Internal stakeholders were probably the toughest to sell since they believed that resources within our company could produce a UX design. My prior experience with these engagements was able to convince them that while we had much of the capabilities needed, the ability to engage stakeholders and elicit insights and translate those to UX designs was not among those internal capabilities.

Finally, external customers were probably the toughest to engage. In the case of the investment management system, customers were eager to engage, but much coordination was needed since customers were widely distributed geographically. The IRT system case had a different problem. Pharmaceutical companies are correctly concerned about the security surrounding their intellectual property and seldom allow third parties to shadow their work. We were able to find proxies for end users since our company uses our product on behalf of customers in many cases.


The results obtained were similar in both UX design engagements. Once we completed development and deployed the finished product, feedback from end users was phenomenal. Users not only praised us for “listening to them” and including features that mattered to them but commented how the system almost anticipated their needs before they realized they needed it. The consistent design patterns mitigated user training burdens. In the case of the investment management system, the improved design reduced the total number of distinct user screens from about 1500 in the previous system to about 800 in the redesigned system.

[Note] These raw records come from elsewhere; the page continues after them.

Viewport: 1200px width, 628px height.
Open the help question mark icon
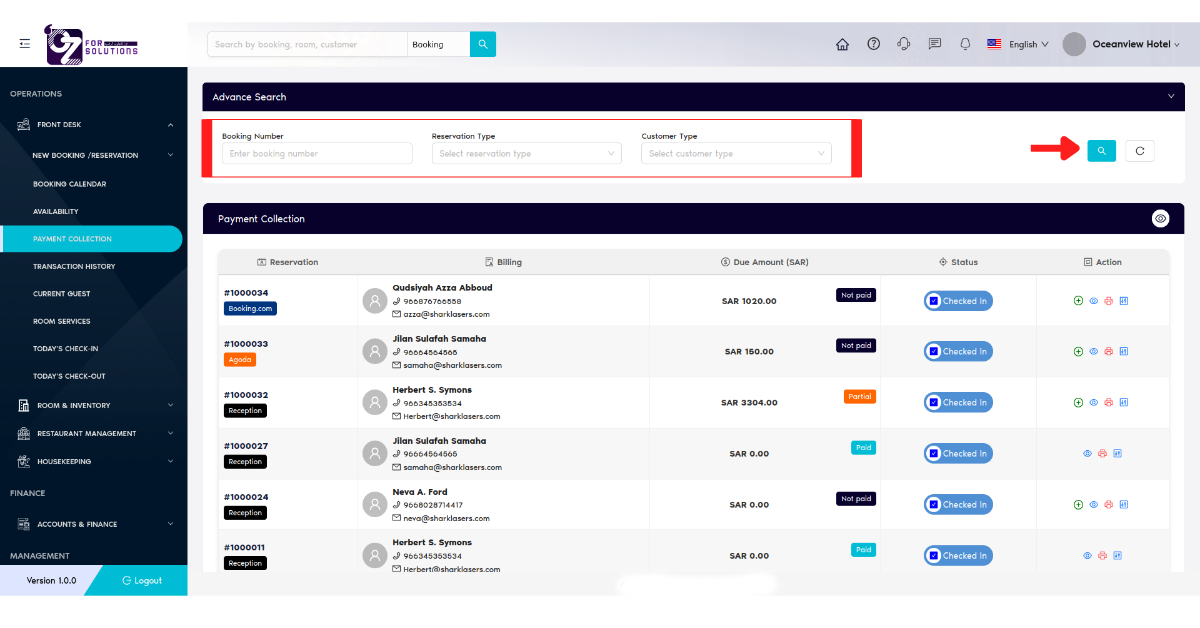coord(873,44)
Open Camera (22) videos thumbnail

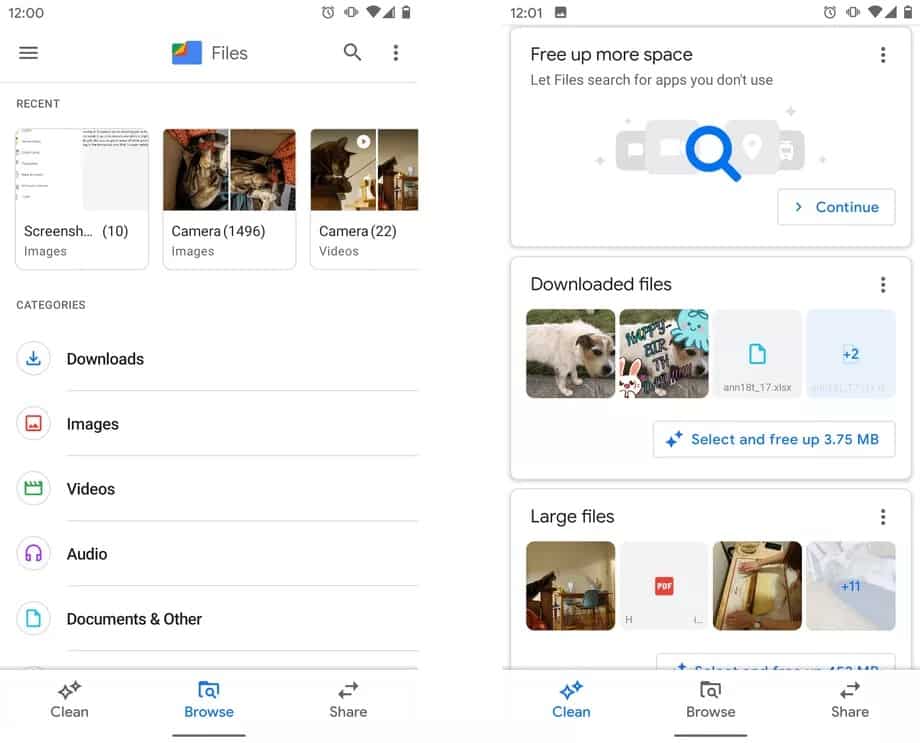(364, 199)
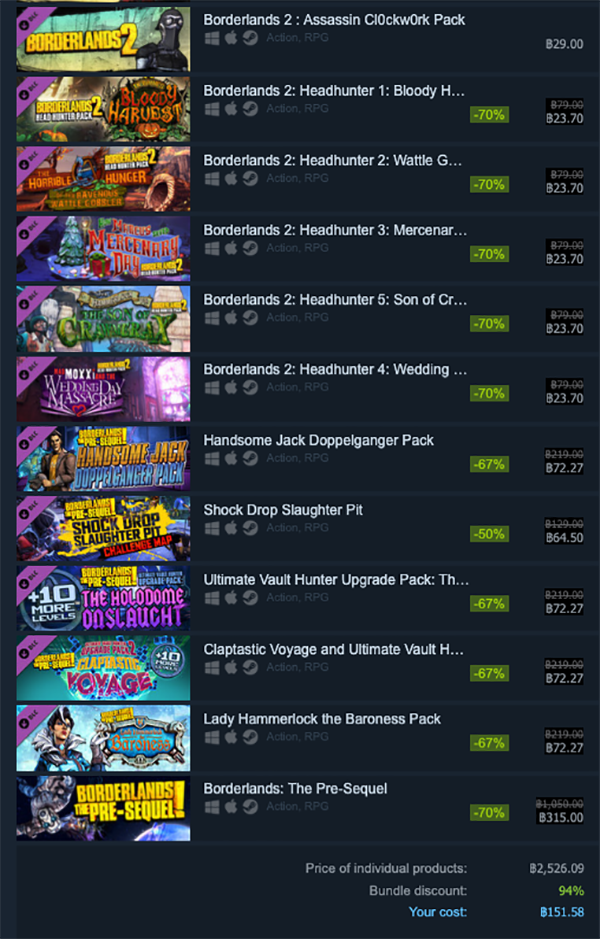Screen dimensions: 600x939
Task: Click Apple icon under Shock Drop Slaughter Pit
Action: pyautogui.click(x=231, y=528)
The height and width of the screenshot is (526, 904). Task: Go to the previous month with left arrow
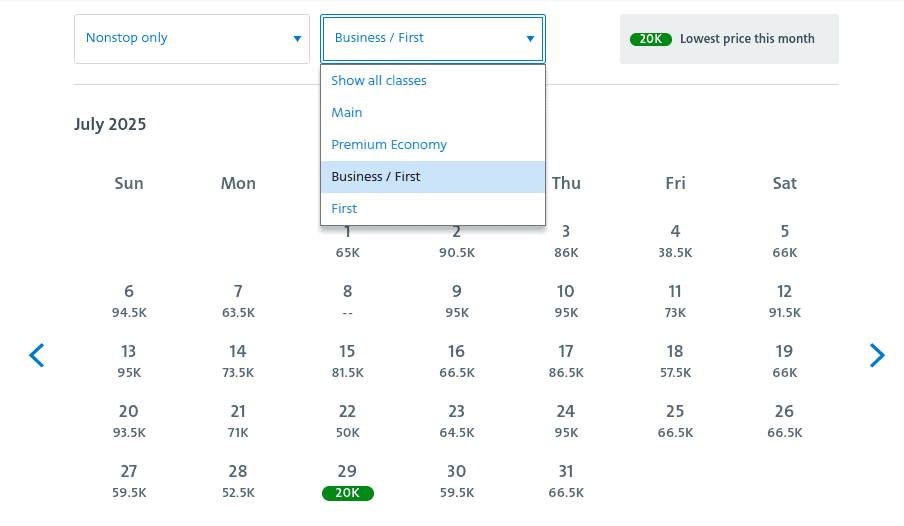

The product development teams not only delivered the new product but now had the tools to sustain the UX design in a systematic and disciplined way since the design patterns removed much of the guesswork for how the product would behave. However, most importantly, the business received a compelling new product to drive business growth for another decade.

Clearly your UX design engagement will be unique to your business. What is not unique is the social aspect of the engagement needed to get to a great design. Few companies are equipped to harmonize and make sense of the cacophony of great ideas found within their organization. If you have the opportunity to revisit the UX for an existing product or innovate on a new product, I strongly recommend seeking out a partner to help guide you. You will be amazed at the results and won’t have a moment’s regret. Oh, and your customers will be forever grateful for the thoughtfully designed and easy to use software products!